Malgré l'adoption en 2023 pour la première fois par les neuf juges nommés à vie d'un code de conduite, de toute façon perçu comme bien trop timide, cette institution cruciale de la démocratie américaine ne s'est pas relevée du discrédit dans lequel elle s'enfonce depuis plusieurs années.
La Cour à majorité conservatrice reste environnée de soupçons persistants de partialité, voire de corruption en raison des largesses accordées par des milliardaires aux deux juges les plus à droite.
Seuls 43% des Américains approuvent son action, selon un sondage Gallup publié en juillet, un niveau proche de son plus bas historique de 40%.
La dernière session s'est achevée sur un arrêt inédit le 1er juillet par six voix contre trois -- les neuf juges se divisant selon des lignes purement idéologiques -- qui reconnaît une large immunité pénale au président des Etats-Unis.
Par cette décision, sans annuler les poursuites fédérales contre Donald Trump pour tentatives illicites de se maintenir au pouvoir en inversant les résultats de l'élection de 2020, la Cour a de facto garanti qu'il ne serait pas jugé avant le vote du 5 novembre.
La Cour "choisit ses batailles"
Cette nouvelle session promet d'être "bien plus calme que ces deux dernières années", observe David Cole, directeur juridique de l'influente organisation de défense des droits civiques ACLU.
"Mais cela pourrait changer si l'élection présidentielle est serrée et disputée", ajoute-t-il, alors que le camp républicain anticipe déjà une future contestation en cas de victoire de la vice-présidente et candidate démocrate Kamala Harris.
"Cette cour ne démantèle pas globalement les droits civiques et les libertés publiques.
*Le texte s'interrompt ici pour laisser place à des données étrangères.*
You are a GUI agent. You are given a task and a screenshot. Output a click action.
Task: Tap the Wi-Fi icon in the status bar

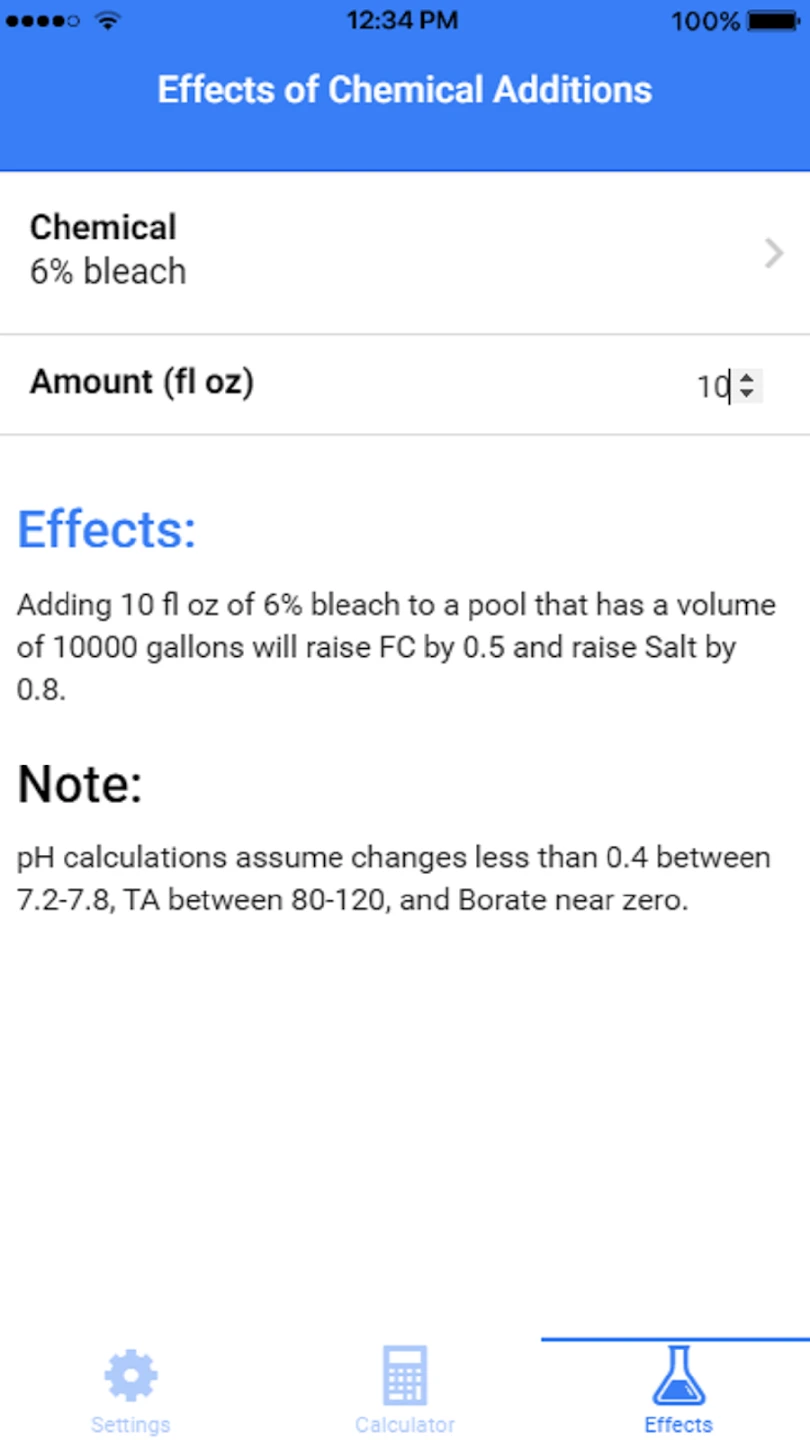108,21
Elle choisit ses batailles", souligne David Cole, en référence notamment à ses récentes décisions pour rogner les ailes des agences fédérales, saluées par les milieux conservateurs comme une lutte contre la "bureaucratie".
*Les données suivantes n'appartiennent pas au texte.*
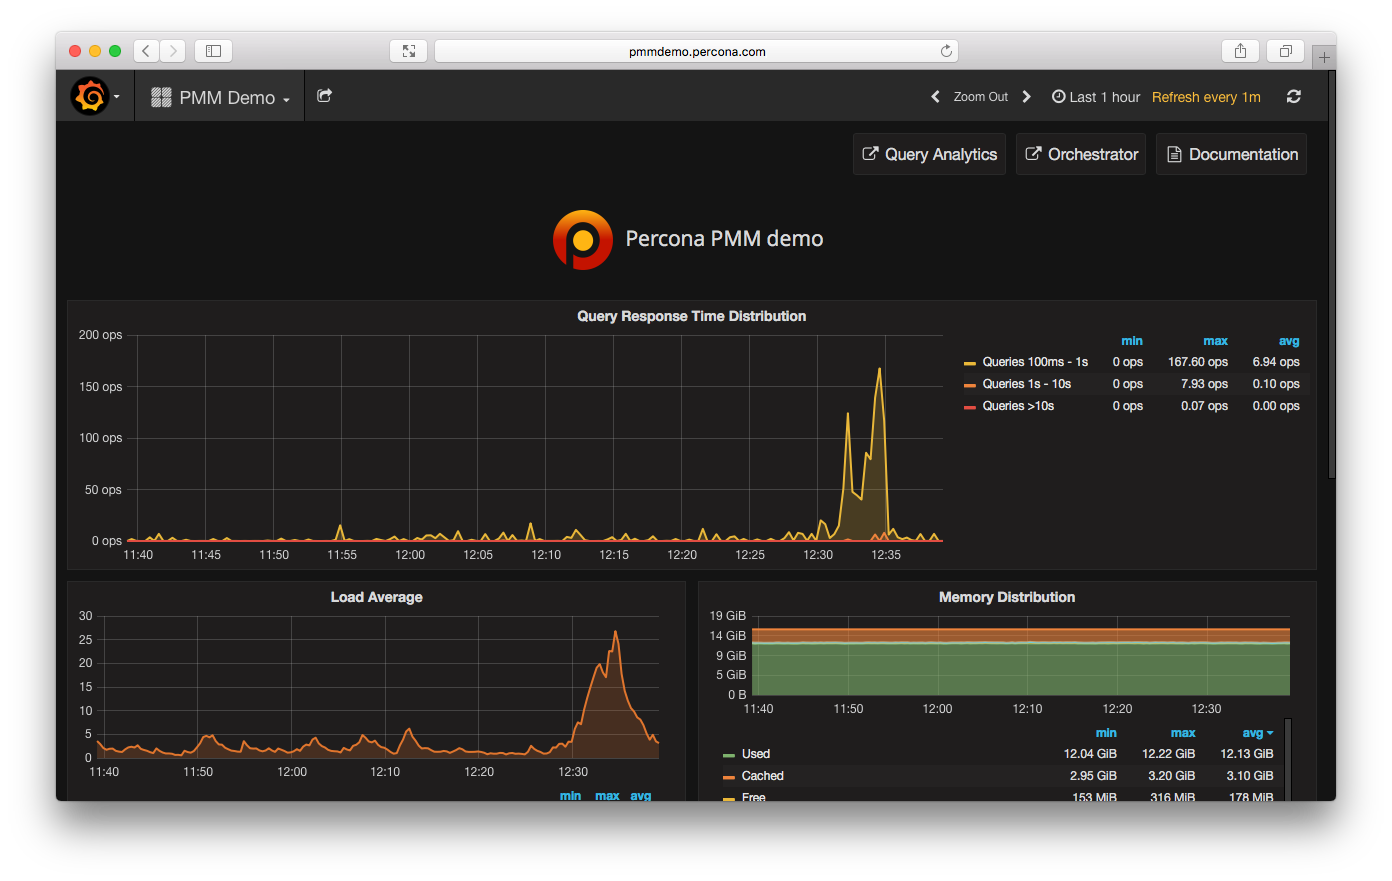Open the Load Average panel title menu
This screenshot has width=1392, height=881.
[x=376, y=597]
A contrario, sur des questions aussi sensibles que le droit à l'avortement ou le port d'arme, la Cour a rendu pendant la session écoulée des arrêts plus consensuels que ses spectaculaires revirements de jurisprudence de juin 2022.
S'agissant des armes, elle se penchera dès mardi sur le cas des "ghost guns", ou armes fantômes, car sans numéro de série, vendues en pièces détachées ou à fabriquer chez soi au moyen d'imprimantes 3D.
Liberté d'expression
Dans les prochains mois, la Cour devra statuer pour la première fois sur la question des traitements pour les mineurs transgenres, qui divise profondément la société américaine.
En cause, une loi du conservateur Tennessee (sud), similaire à celles adoptées par une vingtaine d'autres Etats, qui interdit aux mineurs ne se reconnaissant pas dans leur genre de naissance l'accès aux bloqueurs de puberté, aux traitements hormonaux et aux interventions chirurgicales pour changer de sexe.
La famille d'une mineure du Tennessee, soutenue par l'administration du président démocrate Joe Biden, affirme que cette loi est discriminatoire, puisqu'elle prive les personnes transgenres de traitements autorisés à d'autres.
Le Tennessee justifie cette loi par les "séquelles potentiellement irréversibles" des interventions hormonales ou chirurgicales face à une "explosion des diagnostics de dysphorie de genre".
La dysphorie de genre désigne la souffrance vécue par les enfants ou adolescents face à l'inadéquation entre leur identité de genre et le sexe assigné à la naissance.
A l'agenda de la Cour figure également une loi du Texas, autre Etat du Sud dirigé par les républicains, obligeant les personnes consultant des sites pornographiques à fournir leurs données personnelles afin de prouver qu'elles sont majeures.
Depuis plusieurs décennies, au nom du Premier amendement de la Constitution, garantissant la liberté d'expression, "la Cour a essentiellement affirmé qu'on ne pouvait pas limiter ce que les adultes peuvent voir uniquement pour protéger les enfants", explique l'avocate Lisa Blatt, qui a souvent plaidé devant la plus haute juridiction.
Dès mercredi, les neuf juges se replongeront dans l'une des questions les plus poignantes pour la société américaine, la peine capitale, avec le cas de Richard Glossip, qui a passé plus de 25 ans dans le couloir de la mort et dont même le procureur de l'Etat d'Oklahoma ne souhaite plus l'exécution.